* Goal of the exercise: What is needed is the exact text of each line in the listing below from the one with "1440x632 pixels." up to and including the one with "the bar chart", and no pictures.
BEGIN Task input
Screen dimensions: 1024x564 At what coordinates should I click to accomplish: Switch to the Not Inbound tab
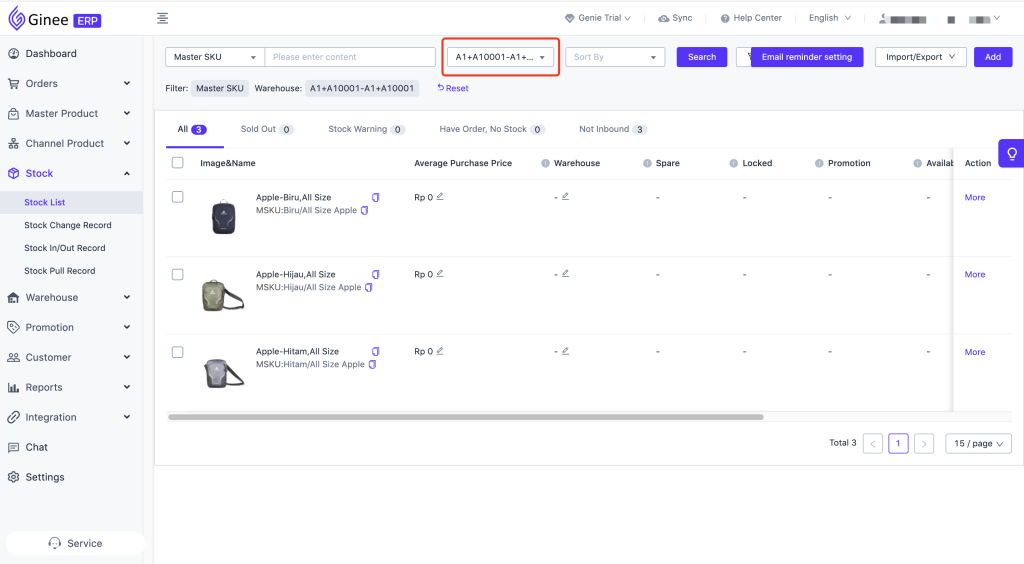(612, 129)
END Task input
BEGIN Task input
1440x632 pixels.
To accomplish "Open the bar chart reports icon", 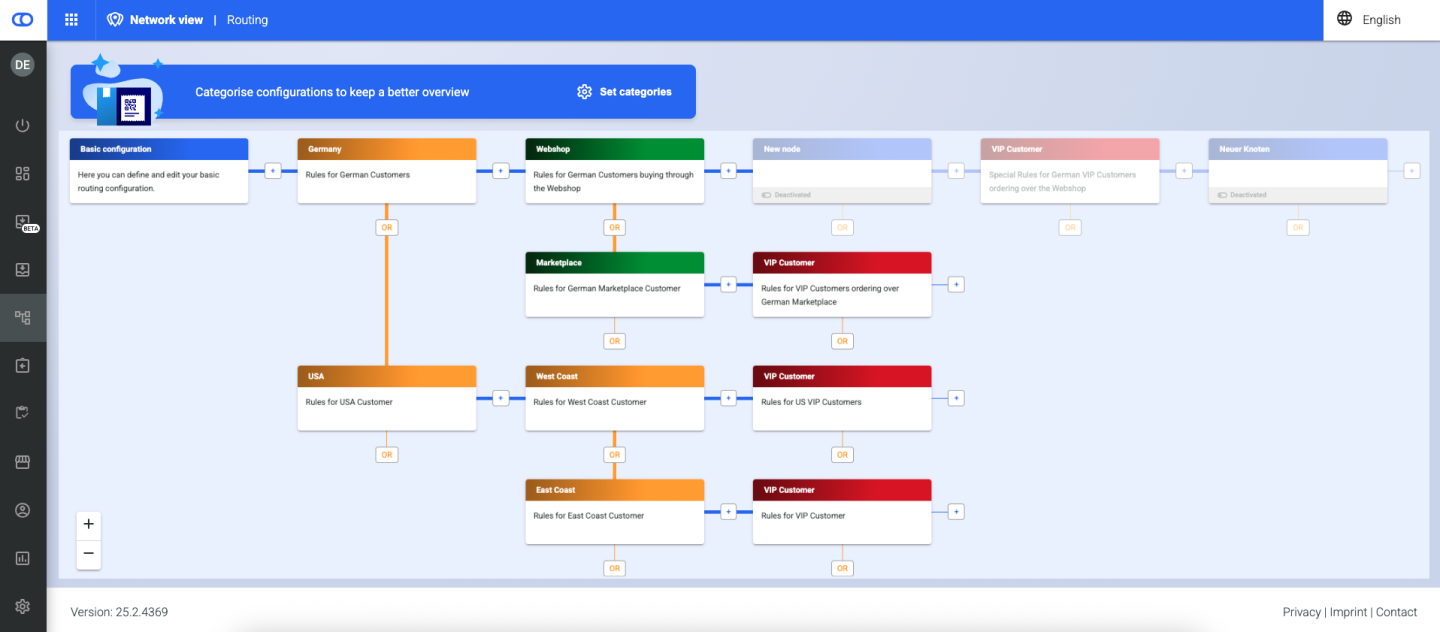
END Task input
BEGIN Task input
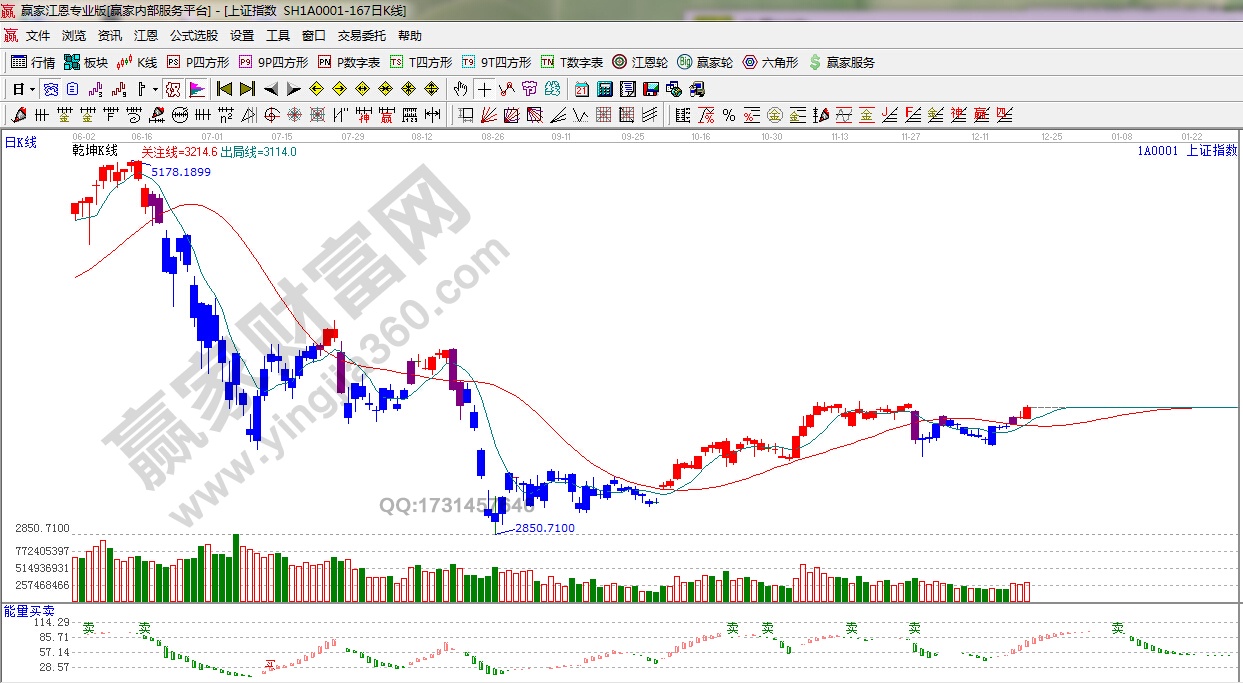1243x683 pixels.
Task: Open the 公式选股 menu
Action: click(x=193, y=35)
END Task input
* Your solution:
1440x632 pixels.
To accomplish "Open the bar chart reports icon", 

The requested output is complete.